▶ What you are asked to do
Your answer must be the full set of records, repeated exactly.
-------- Material provided --------
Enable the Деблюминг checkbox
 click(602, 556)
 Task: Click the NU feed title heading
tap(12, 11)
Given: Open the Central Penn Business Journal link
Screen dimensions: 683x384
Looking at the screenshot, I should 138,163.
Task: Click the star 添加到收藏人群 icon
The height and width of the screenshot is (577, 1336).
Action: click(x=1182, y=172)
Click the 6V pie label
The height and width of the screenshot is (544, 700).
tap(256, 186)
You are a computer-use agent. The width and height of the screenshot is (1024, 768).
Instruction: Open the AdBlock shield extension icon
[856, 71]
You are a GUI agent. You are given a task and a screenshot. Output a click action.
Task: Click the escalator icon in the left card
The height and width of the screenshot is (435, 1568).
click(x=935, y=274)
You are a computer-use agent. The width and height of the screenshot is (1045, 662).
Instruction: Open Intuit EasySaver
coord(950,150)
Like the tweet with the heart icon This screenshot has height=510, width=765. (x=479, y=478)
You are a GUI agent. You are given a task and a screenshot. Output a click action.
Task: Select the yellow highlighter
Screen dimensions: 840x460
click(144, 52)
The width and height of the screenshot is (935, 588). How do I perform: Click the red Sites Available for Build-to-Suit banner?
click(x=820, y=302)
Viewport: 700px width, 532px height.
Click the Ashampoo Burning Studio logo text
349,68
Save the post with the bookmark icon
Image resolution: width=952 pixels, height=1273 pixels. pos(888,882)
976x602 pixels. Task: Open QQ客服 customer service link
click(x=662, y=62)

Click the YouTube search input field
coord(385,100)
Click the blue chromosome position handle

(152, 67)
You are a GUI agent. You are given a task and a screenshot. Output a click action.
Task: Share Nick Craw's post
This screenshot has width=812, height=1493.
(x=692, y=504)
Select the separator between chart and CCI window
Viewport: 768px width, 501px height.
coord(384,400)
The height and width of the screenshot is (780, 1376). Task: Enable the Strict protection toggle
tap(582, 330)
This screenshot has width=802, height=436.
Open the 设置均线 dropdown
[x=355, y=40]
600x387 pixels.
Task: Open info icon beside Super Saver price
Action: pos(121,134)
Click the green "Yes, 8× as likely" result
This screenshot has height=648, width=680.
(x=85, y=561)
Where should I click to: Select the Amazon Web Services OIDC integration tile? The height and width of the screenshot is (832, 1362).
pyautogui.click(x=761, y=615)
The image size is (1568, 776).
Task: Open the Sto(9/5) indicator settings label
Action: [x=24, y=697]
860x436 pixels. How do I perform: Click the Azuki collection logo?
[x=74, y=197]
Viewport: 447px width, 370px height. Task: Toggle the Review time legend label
--------
▶ Solution
Enable the Деблюминг checkbox
 click(602, 556)
 Task: Click the NU feed title heading
tap(12, 11)
Given: Open the Central Penn Business Journal link
Screen dimensions: 683x384
Looking at the screenshot, I should 138,163.
Task: Click the star 添加到收藏人群 icon
The height and width of the screenshot is (577, 1336).
Action: click(x=1182, y=172)
Click the 6V pie label
The height and width of the screenshot is (544, 700).
tap(256, 186)
You are a computer-use agent. The width and height of the screenshot is (1024, 768).
Instruction: Open the AdBlock shield extension icon
[856, 71]
You are a GUI agent. You are given a task and a screenshot. Output a click action.
Task: Click the escalator icon in the left card
The height and width of the screenshot is (435, 1568).
click(x=935, y=274)
You are a computer-use agent. The width and height of the screenshot is (1045, 662).
Instruction: Open Intuit EasySaver
coord(950,150)
Like the tweet with the heart icon This screenshot has height=510, width=765. (x=479, y=478)
You are a GUI agent. You are given a task and a screenshot. Output a click action.
Task: Select the yellow highlighter
Screen dimensions: 840x460
click(144, 52)
The width and height of the screenshot is (935, 588). How do I perform: Click the red Sites Available for Build-to-Suit banner?
click(x=820, y=302)
Viewport: 700px width, 532px height.
Click the Ashampoo Burning Studio logo text
349,68
Save the post with the bookmark icon
Image resolution: width=952 pixels, height=1273 pixels. pos(888,882)
976x602 pixels. Task: Open QQ客服 customer service link
click(x=662, y=62)

Click the YouTube search input field
coord(385,100)
Click the blue chromosome position handle

(152, 67)
You are a GUI agent. You are given a task and a screenshot. Output a click action.
Task: Share Nick Craw's post
This screenshot has width=812, height=1493.
(x=692, y=504)
Select the separator between chart and CCI window
Viewport: 768px width, 501px height.
coord(384,400)
The height and width of the screenshot is (780, 1376). Task: Enable the Strict protection toggle
tap(582, 330)
This screenshot has width=802, height=436.
Open the 设置均线 dropdown
[x=355, y=40]
600x387 pixels.
Task: Open info icon beside Super Saver price
Action: pos(121,134)
Click the green "Yes, 8× as likely" result
This screenshot has height=648, width=680.
(x=85, y=561)
Where should I click to: Select the Amazon Web Services OIDC integration tile? The height and width of the screenshot is (832, 1362).
pyautogui.click(x=761, y=615)
The image size is (1568, 776).
Task: Open the Sto(9/5) indicator settings label
Action: [x=24, y=697]
860x436 pixels. How do I perform: Click the Azuki collection logo?
[x=74, y=197]
Viewport: 447px width, 370px height. Task: Toggle the Review time legend label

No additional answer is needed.